I want to release all these songs because I like them a lot and since I am working on new music, my attention will inevitably go to that new music and these songs will be forgotten, and forgotten songs are sad.

So this isn’t an album, and it isn’t an album of ‘new music’, but it’s a collection of older songs that I like and that I feel deserve to be released.

Note: The recordings might sound a bit rough, I mixed and mastered it myself and am in the process of learning how to be better at that..

The titular track consoles a friend over the loss of their mother with the belting of “It’s alright" willing its soothing empathy to eclipse the darkness through volume as we’re treated to Welsh’s boldest vocal injection in recent memory. This gives away to a bouncy piano trot paired with lyrics as light as you’ll hear from the Montrealiant; “Every month is a pleasure / Enjoy this love with me.” “I want to sing to a room full of strangers just for fun / Oh what could be stranger,” Welsh admits in “I Won’t Let You Down,” hopefully hinting at solo performances to come, signature white shirt and all, the blankness of which always served as the perfect canvas for his soliloquies.

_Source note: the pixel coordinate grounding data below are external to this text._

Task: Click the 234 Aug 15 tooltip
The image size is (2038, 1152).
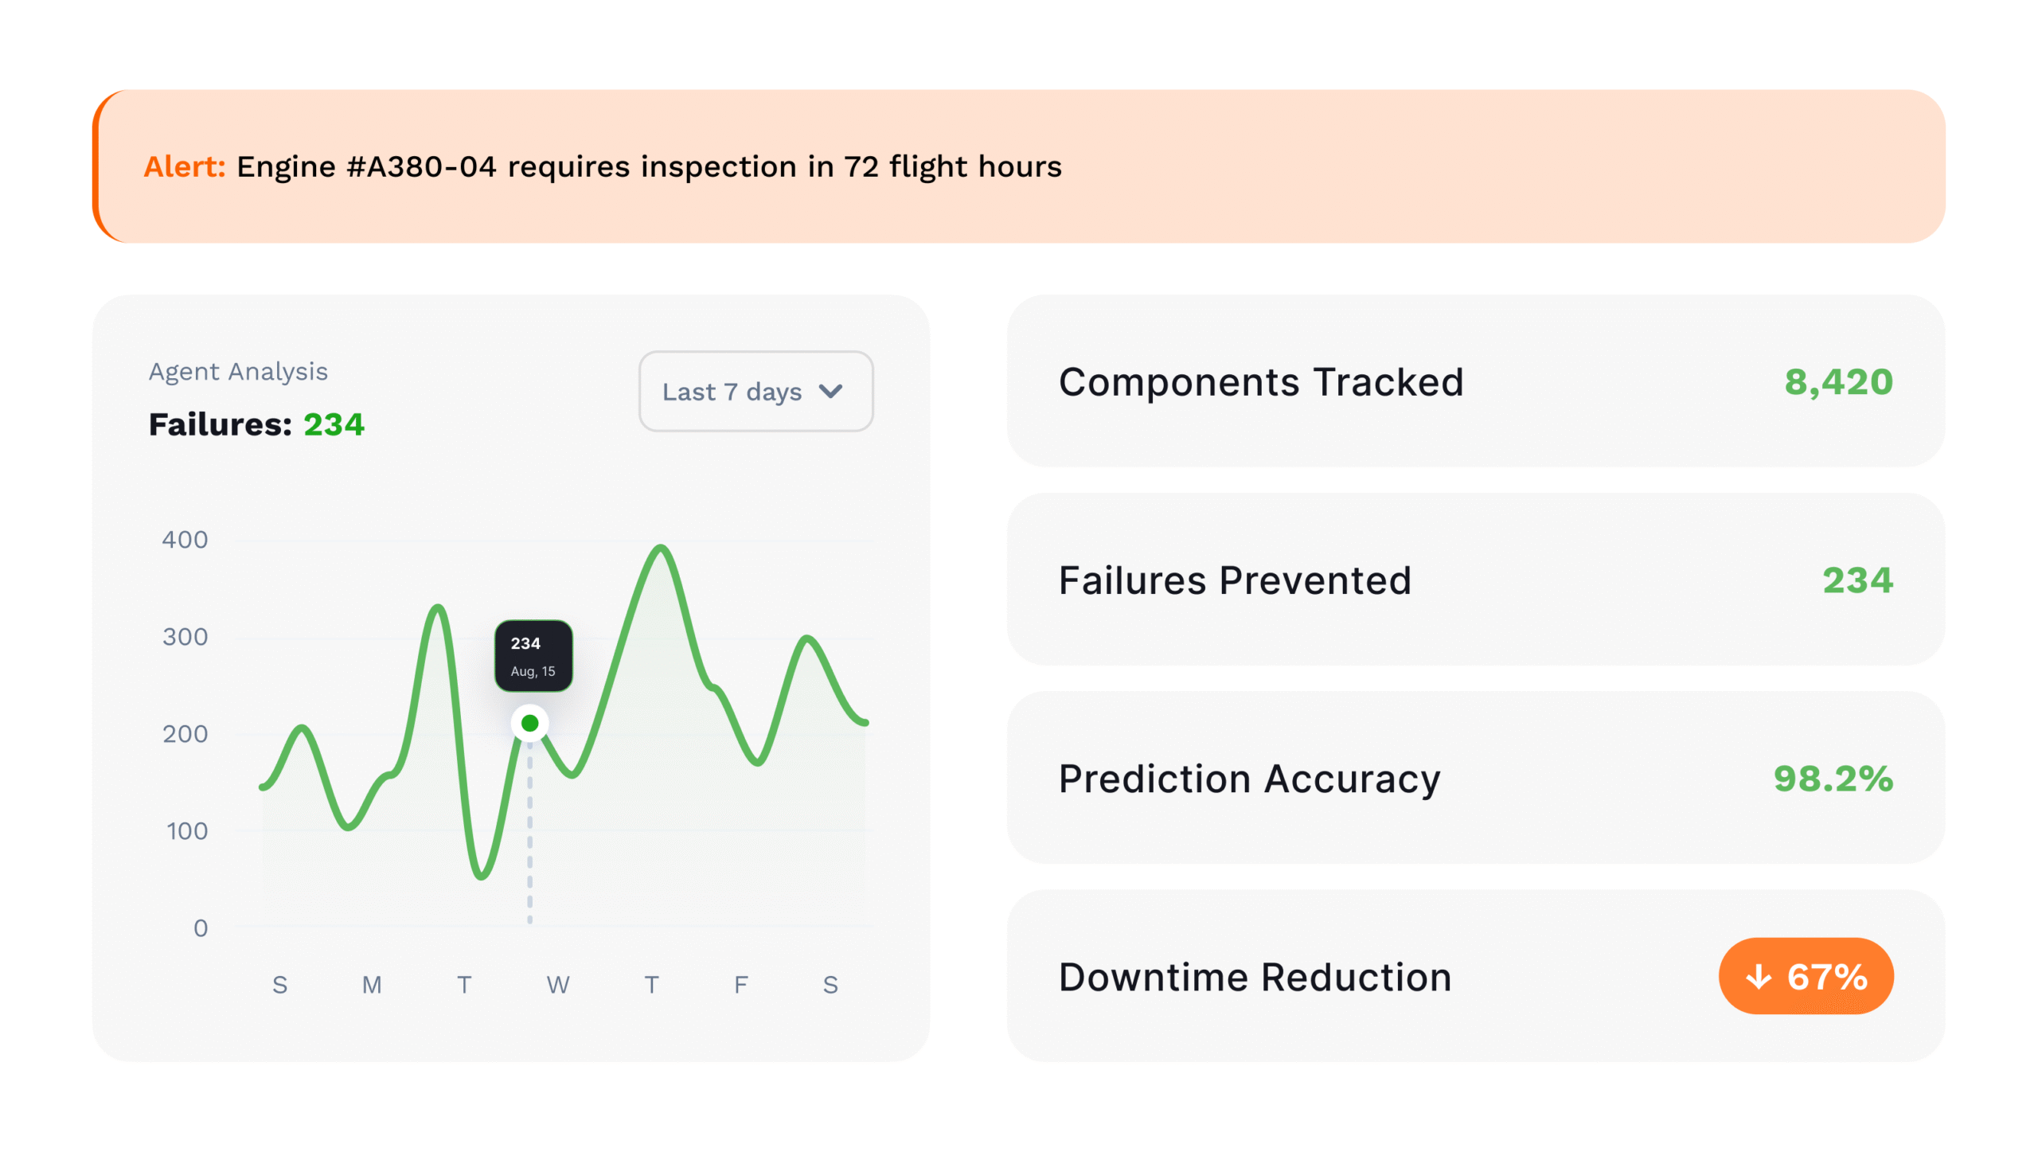Action: click(533, 655)
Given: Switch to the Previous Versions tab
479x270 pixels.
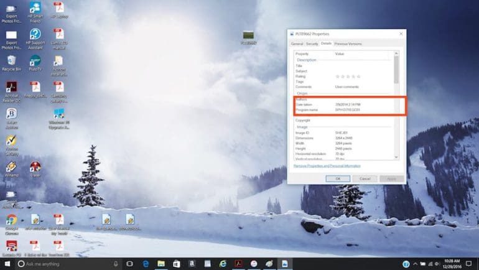Looking at the screenshot, I should click(348, 44).
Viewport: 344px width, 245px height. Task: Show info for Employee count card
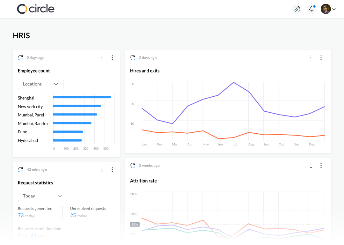click(102, 58)
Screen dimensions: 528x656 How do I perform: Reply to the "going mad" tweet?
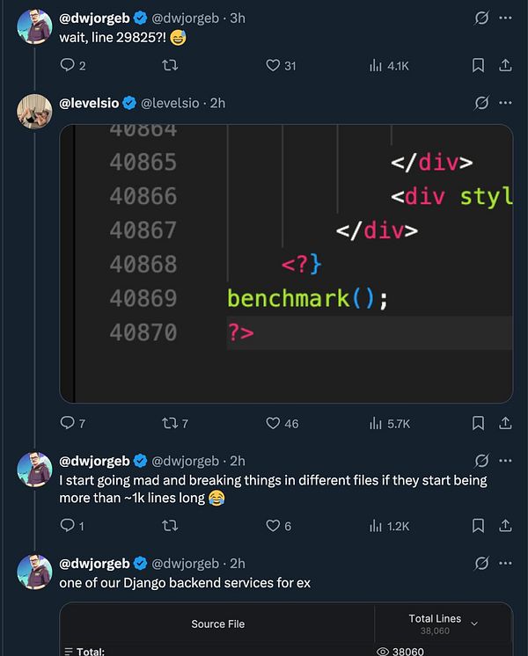pos(68,526)
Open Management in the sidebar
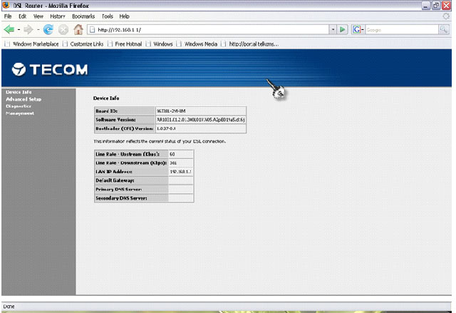Viewport: 456px width, 313px height. click(x=20, y=113)

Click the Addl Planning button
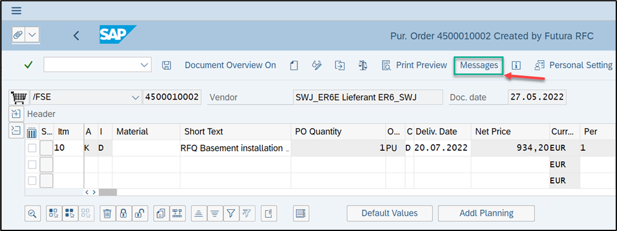[x=486, y=213]
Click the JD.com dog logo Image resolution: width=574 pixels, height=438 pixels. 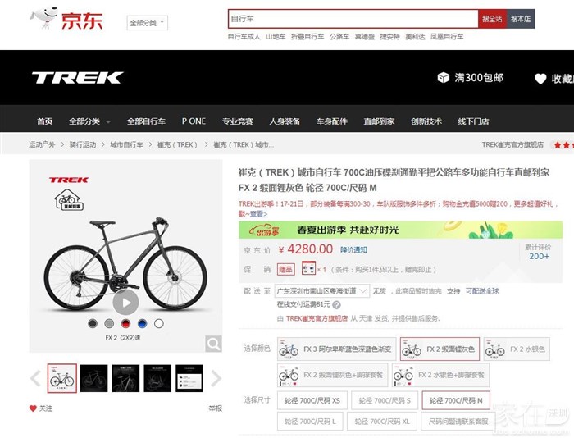click(x=44, y=18)
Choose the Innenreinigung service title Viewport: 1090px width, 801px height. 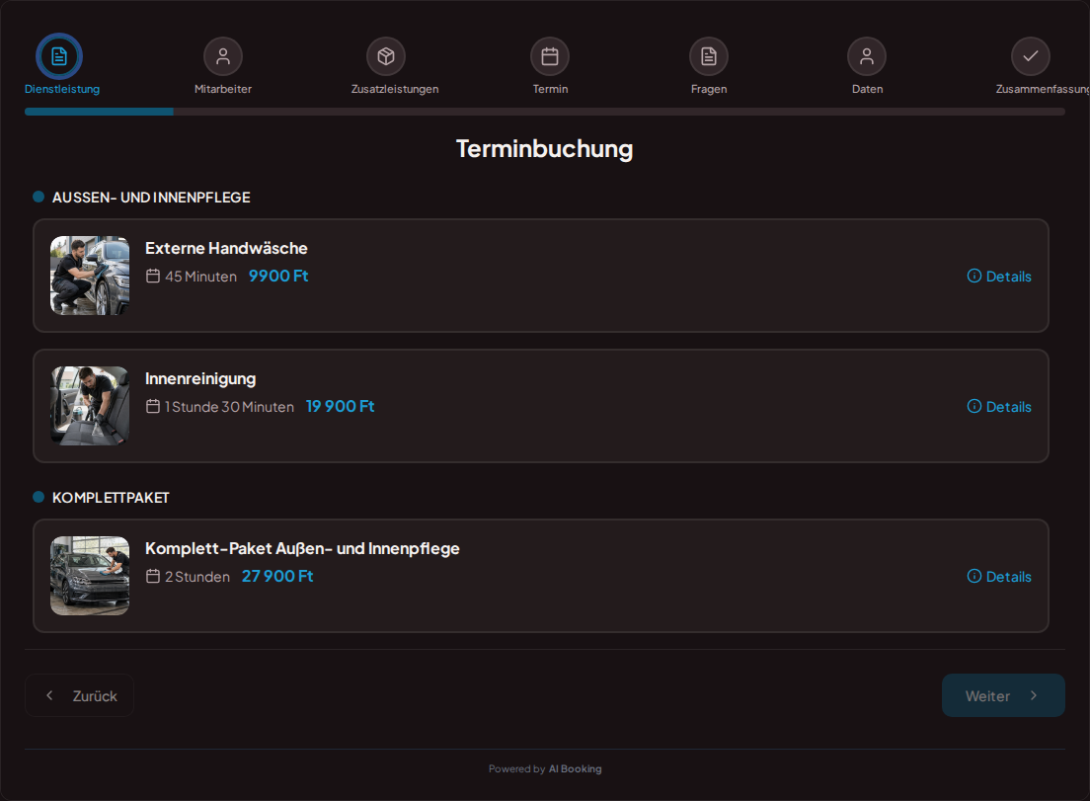point(200,379)
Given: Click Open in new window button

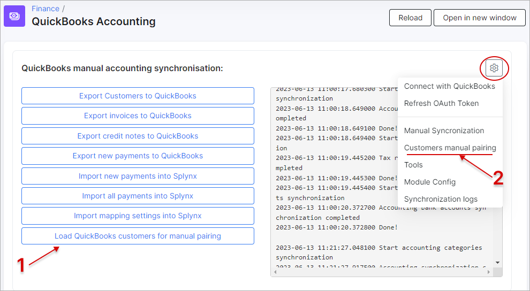Looking at the screenshot, I should [x=480, y=18].
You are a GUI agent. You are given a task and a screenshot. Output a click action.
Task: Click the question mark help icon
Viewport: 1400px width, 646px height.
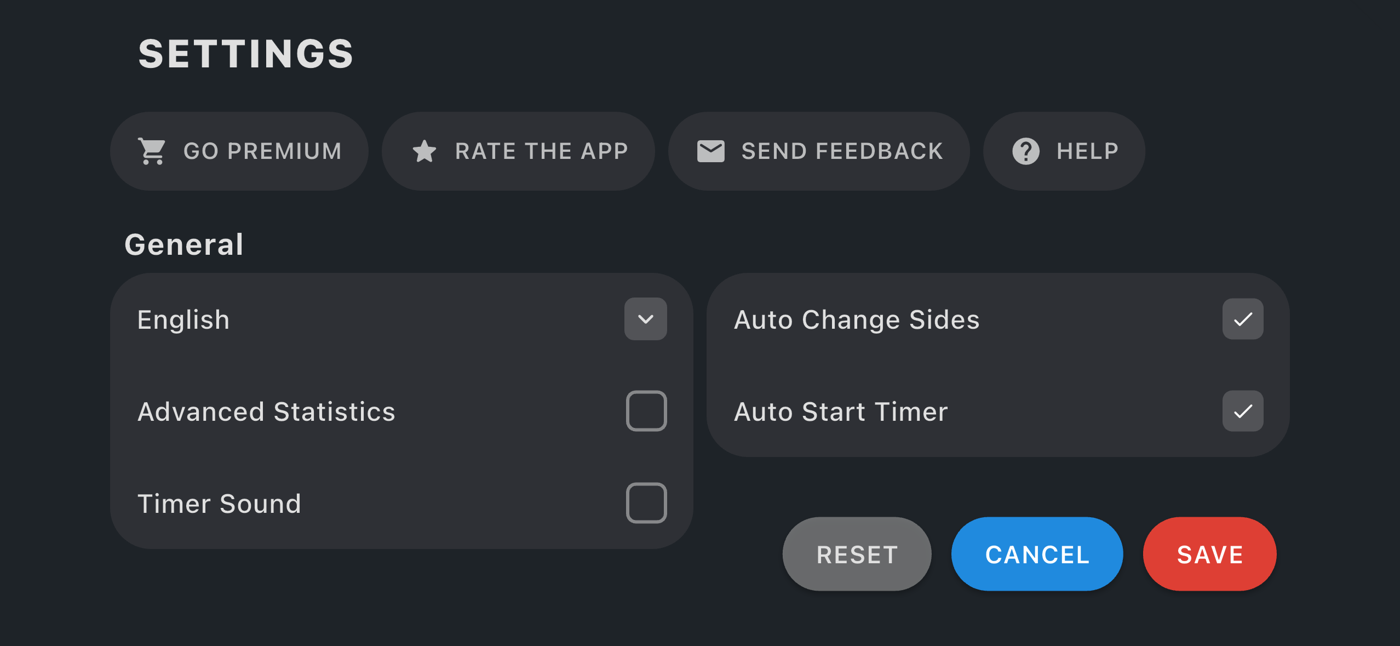(x=1025, y=151)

It’s fitting that his last tweet before the release was, “I hope I'm alive to see close-up images of other habitable planets, or even any planets outside our solar system…” Welsh’s music has always started with the bare-bones necessities - a rock, an atmosphere - and seemingly welded them together a galaxy away before gently beaming them back closer to home than you could have ever anticipated at first glance.

Collection closer “Dreams” ends with, “I will help you dream / I am your friend,” a sentiment not many could get away with in any meaningful way as he does, but with a steadily ebbing earnestness the heavy space inherent between Down the Mountain’s airy melodies and sedative vocals trawls the deepest veins of feeling such minimalism can mine. The hum and quiver of synthesizers are the breath and pulse while Welsh’s murmurs are the consciousness dancing upon them, but in a way altogether more beautiful than the sum of the parts. Words fail to quite describe such flawless liquidity.

“I don’t know why we’re born and we die,” “Starlight” ponders. It may be the mystery for the ages, but one thing is for sure: Welsh’s continued creative output into this world gives it just a little more meaning to hold on to.